AviLove

By avilover

Bird in the bow

It's Larus dominicanus, a Black-Backed Gull. For all you diehards out there.

For a birder, this would indeed be the gold at the end of the rainbow--a larid on the wing.

Oamaru is getting some exciting weather these days--cold winds and bursts of maddening rain and lightning. As my new local friend tells me, "We pay for every beautiful day we have here in New Zealand." Yesterday afternoon gave us this brilliant rainbow (a double bow actually) over the sea to the east. Then came a narrow break in the clouds, followed by a tremendous thunderstorm just as I arrived at the blue penguin colony down by the wharf. After just a couple minutes standing there I was absolutely soaked and the lightning was striking the surface of the sea only a few kilometers away, directly in front of me, but I stayed a while longer in the driving rain to see how the penguins would behave in the storm. I don't know how they managed their way onto the rocks from the water--the waves were the biggest I've seen them and violently smashing against the shore--I was amazed when the birds appeared out of nowhere, scurrying up the rocks. I don't understand how they do it.

Needless to say they didn't waste any time with sitting around and preening tonight.
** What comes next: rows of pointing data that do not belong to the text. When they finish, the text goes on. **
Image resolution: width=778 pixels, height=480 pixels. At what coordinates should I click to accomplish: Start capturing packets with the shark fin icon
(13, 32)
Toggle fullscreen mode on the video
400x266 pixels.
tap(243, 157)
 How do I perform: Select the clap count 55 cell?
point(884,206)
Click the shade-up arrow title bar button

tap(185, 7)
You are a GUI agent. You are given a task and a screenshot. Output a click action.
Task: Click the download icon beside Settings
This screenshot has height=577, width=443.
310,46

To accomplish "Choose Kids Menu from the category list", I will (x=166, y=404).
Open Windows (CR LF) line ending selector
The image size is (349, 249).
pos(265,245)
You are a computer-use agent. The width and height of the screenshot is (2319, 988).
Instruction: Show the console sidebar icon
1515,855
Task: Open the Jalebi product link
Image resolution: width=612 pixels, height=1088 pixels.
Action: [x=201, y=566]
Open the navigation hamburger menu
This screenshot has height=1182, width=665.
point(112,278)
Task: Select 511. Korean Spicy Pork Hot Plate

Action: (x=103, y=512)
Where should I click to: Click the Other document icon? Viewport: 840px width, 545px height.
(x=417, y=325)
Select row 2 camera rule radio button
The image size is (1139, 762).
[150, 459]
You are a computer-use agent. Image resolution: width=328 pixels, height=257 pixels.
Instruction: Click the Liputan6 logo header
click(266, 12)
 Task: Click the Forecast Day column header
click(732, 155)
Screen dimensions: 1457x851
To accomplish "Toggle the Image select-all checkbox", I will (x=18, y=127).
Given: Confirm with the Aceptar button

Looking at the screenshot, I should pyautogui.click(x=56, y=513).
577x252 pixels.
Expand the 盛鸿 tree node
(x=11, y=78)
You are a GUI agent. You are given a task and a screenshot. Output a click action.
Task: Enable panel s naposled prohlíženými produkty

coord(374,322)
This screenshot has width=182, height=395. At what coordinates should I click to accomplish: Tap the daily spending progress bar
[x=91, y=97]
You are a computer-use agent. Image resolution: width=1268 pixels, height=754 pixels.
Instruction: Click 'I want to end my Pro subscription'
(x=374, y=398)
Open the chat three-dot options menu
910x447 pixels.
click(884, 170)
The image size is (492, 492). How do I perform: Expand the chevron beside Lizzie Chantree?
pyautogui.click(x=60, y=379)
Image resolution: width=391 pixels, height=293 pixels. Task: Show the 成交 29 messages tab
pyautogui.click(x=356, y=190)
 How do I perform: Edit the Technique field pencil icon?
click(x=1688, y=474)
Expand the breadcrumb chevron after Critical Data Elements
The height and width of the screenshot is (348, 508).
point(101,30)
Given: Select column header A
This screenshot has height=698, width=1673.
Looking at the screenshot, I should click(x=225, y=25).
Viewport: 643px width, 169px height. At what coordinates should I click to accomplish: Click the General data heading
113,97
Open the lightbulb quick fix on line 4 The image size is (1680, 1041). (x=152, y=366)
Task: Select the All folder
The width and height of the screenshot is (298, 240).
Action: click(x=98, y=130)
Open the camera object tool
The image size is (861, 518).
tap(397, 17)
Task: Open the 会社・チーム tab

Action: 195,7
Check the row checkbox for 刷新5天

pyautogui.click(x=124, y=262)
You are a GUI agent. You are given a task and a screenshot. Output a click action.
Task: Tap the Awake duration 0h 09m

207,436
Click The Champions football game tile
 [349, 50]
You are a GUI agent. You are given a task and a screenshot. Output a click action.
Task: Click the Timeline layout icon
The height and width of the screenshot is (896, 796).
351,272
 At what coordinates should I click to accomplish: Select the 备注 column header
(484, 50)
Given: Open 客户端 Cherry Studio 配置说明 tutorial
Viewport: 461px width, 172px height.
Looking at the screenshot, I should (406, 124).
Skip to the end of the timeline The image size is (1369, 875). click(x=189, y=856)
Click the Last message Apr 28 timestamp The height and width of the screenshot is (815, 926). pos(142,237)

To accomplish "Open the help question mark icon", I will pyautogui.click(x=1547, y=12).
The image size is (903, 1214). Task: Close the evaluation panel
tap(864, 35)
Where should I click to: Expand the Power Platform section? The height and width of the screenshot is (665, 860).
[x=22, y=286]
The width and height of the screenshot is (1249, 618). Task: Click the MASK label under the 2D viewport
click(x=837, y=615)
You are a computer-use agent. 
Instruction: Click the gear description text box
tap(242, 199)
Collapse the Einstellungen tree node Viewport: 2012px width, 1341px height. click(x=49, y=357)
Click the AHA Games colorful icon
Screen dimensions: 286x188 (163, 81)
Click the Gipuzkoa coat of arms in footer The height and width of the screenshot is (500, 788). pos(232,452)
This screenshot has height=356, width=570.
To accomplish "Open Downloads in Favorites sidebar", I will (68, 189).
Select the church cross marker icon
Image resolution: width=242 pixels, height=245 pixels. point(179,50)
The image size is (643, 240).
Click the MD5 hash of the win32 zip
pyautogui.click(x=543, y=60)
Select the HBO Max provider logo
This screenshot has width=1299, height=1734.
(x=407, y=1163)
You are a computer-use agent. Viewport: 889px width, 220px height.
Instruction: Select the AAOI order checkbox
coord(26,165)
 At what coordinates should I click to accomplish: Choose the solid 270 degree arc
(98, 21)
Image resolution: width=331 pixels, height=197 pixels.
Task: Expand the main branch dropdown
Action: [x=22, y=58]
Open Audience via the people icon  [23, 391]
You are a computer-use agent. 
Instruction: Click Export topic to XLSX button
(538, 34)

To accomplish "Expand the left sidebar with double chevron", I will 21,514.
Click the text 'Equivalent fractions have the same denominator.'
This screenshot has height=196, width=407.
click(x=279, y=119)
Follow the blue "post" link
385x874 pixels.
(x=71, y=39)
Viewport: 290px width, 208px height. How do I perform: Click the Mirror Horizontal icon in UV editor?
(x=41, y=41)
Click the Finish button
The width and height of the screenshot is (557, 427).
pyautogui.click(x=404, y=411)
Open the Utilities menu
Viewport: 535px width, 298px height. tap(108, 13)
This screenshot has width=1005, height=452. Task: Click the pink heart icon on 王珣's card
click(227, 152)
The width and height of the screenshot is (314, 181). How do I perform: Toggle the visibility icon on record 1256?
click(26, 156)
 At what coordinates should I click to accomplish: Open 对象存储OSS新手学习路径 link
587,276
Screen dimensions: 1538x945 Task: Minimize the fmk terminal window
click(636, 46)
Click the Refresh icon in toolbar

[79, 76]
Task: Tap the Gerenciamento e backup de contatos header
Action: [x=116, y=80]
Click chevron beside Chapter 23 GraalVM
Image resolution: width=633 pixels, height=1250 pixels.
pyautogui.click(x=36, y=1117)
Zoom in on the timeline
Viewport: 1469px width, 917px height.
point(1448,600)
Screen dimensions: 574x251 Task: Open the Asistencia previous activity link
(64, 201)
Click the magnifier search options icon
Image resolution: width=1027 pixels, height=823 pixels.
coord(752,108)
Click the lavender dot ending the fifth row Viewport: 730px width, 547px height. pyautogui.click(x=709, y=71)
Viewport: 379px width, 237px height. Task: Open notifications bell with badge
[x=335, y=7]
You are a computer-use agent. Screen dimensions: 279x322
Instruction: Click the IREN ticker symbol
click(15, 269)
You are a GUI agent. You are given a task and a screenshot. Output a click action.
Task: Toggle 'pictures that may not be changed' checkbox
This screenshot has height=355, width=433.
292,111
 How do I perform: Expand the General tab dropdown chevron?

As soon as they reached the top of the rocks they split up and made for their individual burrows, running frantically out into the open and passing closely by people as I hadn't yet seen them do. Some young Asian women with smartphones poised apparently took the birds' aberrant courage for domesticity, and came running straight at them, yelling in loud excited voices, cutting off the birds' way to the burrows and making them hesitate and double back with obvious anxiety. After all these nights of frustration at the colony and after taking time in Monday's blip to reflect on it all, I had no reservations telling them to back off so the penguins could pass, which they did very graciously.

More often than not I'll avoid weather like that of tonight. To my dismay (given that I've romanticized the notion of capitalizing on every novel opportunity), I opt to stay dry many times over venturing out into the storm. But the birds kept me out in it this time, and the experience was such a fulfilling one. The rain hammering down, the lightning striking over the ocean, the thunder booming overhead, sensing in the penguins their tension and purposeful energy in needing to reach safety as quickly as they could...I'm loathe to put it in such a cheesy way but all I can think is that the whole thing made me feel alive.

Which isn't to say that I wasn't perfectly happy to crawl into bed with the electric blanket to keep me toasty warm while the rain pelted against the windows.